BETA

Members, missioniaries safe in Vanuatu

PORT VILA, VANUATU

No members or missionaries in Vanuatu were injured when Cyclone Pam — a category-five storm bearing 185 mph winds — ripped through the South Pacific on March 14.

The storm, considered the worst to hit the area in more than a decade, damaged 90 percent of Vanuatu’s buildings — including every school in Vanuatu’s island chain — and impacted some 4,000 Latter-day Saints.

In the storm’s wake, Church members and their friends and neighbors took refuge in the LDS meetinghouses in the impacted area. Beyond minor flooding, the storm did not damage Church property.

All missionaries serving in the Vanuatu Port Vila Mission and in the Suva Fiji Mission, which was also impacted by the storm, will be moved from the most damaged areas.

Vanuatu Port Vila Mission President Larry Brewer warned all of the Church’s missionaries in Vanuatu, New Caledonia and the Solomon Islands of the cyclone two to three days before it hit.

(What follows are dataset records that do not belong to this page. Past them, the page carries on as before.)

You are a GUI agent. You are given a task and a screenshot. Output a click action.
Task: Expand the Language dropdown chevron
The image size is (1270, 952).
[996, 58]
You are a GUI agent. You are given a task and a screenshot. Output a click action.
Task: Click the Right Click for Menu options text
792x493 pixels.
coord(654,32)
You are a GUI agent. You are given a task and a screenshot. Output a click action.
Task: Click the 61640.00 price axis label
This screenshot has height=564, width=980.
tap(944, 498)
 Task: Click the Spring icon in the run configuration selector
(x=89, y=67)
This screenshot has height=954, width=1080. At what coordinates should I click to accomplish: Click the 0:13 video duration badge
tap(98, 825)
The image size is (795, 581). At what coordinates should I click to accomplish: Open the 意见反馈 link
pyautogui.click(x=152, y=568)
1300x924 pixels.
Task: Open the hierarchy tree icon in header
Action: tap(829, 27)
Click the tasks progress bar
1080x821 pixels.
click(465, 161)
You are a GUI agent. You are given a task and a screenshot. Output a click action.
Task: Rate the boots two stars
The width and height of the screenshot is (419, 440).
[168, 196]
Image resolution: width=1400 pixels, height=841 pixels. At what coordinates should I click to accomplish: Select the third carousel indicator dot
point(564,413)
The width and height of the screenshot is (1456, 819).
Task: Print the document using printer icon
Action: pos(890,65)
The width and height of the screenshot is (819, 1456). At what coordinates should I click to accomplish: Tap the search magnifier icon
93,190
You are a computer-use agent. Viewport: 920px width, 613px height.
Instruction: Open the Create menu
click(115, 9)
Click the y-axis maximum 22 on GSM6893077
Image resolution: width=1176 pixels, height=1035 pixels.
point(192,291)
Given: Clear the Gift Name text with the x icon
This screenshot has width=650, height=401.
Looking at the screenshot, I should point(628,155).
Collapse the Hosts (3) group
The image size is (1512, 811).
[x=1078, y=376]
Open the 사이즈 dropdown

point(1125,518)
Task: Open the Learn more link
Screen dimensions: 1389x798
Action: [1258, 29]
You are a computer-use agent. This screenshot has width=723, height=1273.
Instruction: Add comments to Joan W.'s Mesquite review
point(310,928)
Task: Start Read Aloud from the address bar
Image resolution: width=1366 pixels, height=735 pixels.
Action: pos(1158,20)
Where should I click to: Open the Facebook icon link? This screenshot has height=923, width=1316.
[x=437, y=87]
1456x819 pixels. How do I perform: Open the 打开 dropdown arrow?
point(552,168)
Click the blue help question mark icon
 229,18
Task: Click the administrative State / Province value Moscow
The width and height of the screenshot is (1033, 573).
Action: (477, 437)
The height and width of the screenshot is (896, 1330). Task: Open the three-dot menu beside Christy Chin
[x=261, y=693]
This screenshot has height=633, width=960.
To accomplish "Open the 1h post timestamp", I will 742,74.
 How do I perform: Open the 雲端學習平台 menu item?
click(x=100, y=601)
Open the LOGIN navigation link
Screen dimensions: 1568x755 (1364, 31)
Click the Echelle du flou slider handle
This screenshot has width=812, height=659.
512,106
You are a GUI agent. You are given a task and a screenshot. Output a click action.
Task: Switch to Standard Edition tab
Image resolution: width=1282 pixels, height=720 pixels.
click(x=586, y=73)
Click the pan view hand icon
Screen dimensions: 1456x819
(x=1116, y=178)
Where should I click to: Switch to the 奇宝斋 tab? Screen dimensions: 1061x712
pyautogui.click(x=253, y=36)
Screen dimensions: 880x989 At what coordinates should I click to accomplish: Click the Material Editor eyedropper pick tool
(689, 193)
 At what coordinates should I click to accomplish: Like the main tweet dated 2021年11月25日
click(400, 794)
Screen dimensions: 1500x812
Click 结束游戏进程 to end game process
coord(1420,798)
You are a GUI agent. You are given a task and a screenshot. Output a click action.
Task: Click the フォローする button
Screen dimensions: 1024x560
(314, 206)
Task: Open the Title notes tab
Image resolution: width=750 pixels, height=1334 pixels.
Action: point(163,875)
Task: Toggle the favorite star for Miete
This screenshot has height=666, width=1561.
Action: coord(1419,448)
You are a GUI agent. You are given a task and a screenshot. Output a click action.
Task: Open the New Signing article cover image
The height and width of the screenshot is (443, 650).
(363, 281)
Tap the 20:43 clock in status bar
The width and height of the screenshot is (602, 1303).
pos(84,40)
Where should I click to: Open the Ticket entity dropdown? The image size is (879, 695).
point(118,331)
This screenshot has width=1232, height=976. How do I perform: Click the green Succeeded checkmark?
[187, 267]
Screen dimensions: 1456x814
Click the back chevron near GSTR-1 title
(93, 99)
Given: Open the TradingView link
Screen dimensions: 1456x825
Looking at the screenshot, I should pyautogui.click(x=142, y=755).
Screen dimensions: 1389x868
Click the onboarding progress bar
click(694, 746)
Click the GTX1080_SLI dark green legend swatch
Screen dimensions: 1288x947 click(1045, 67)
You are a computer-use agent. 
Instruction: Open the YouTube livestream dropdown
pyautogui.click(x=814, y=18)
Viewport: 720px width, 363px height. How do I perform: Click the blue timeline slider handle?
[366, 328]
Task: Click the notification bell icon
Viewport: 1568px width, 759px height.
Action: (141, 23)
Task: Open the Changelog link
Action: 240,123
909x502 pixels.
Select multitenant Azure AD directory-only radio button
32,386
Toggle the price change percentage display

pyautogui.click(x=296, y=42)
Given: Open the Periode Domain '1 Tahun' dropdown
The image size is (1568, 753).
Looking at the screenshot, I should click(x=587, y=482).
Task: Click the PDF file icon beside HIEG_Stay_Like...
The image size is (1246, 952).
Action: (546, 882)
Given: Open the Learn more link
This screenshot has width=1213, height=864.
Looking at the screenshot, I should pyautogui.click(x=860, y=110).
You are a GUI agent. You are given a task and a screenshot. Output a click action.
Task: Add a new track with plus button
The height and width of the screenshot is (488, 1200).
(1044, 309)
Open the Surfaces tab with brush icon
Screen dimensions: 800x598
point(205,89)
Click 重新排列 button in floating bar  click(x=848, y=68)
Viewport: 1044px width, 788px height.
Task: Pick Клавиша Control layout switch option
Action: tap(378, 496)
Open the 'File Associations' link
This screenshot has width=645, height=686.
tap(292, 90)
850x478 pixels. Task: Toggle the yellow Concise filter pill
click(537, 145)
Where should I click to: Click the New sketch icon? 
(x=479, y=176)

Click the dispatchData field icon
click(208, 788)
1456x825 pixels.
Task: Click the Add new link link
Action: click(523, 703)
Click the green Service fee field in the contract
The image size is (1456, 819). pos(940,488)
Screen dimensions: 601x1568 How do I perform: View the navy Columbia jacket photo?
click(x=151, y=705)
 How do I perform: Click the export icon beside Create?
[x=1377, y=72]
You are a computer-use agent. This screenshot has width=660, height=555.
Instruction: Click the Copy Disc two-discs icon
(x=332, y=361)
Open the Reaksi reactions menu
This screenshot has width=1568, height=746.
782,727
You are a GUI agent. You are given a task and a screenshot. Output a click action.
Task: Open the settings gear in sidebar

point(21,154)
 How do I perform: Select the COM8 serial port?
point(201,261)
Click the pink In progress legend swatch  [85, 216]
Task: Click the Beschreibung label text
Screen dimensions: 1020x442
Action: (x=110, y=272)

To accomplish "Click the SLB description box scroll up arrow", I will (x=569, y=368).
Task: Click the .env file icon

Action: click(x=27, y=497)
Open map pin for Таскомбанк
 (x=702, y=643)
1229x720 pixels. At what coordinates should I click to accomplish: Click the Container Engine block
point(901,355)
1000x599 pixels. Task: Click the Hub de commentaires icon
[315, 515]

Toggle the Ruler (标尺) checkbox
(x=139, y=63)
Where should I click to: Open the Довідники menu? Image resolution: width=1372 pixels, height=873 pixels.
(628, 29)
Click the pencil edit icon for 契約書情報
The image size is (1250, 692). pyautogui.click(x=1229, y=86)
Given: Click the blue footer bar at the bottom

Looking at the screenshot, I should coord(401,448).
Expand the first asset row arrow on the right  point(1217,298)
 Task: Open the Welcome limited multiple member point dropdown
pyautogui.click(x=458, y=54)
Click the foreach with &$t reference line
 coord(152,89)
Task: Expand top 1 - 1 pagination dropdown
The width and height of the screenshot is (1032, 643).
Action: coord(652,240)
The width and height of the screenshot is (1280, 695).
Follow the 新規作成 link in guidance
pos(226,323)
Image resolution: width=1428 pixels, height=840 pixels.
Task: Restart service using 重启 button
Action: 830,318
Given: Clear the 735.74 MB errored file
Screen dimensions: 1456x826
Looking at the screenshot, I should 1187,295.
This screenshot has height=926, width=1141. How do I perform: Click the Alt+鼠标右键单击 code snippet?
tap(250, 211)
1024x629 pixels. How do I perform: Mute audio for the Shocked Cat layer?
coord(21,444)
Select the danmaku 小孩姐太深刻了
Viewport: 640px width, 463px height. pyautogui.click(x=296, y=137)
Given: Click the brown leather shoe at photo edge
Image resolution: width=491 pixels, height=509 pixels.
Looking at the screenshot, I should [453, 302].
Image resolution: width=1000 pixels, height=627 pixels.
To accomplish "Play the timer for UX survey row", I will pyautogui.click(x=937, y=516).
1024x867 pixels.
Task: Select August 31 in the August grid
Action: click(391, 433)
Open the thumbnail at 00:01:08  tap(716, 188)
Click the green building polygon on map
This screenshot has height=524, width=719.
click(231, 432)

He instructed them to go to the safest places on their islands.

Days after the storm, 11 missionaries were flown to Port Vila, Vanuatu’s capital, on a plane that had delivered emergency supplies to the disaster area.

In addition, a Church welfare team from New Zealand arrived in Vanuatu to visit impacted regions, assess the situation and needs and report back to the area presidency, said Bruce Muir, director of Emergency Response for the Church.

“We’re gearing up and looking at how we can get supplies in,” he said.

Brother Musir said the Church anticipates “a relief shipment consisting of food, water, water purification systems, chain saws and other emergency response provisions.”

He said the storm — which destroyed up to 85 percent of the homes and crops — “was a disastrous punch” to the area, where many are subsistence farmers.

More than 6,100 Latter-day Saints live in Vanuatu, which has 31 LDS congregations and a total population of 260,000.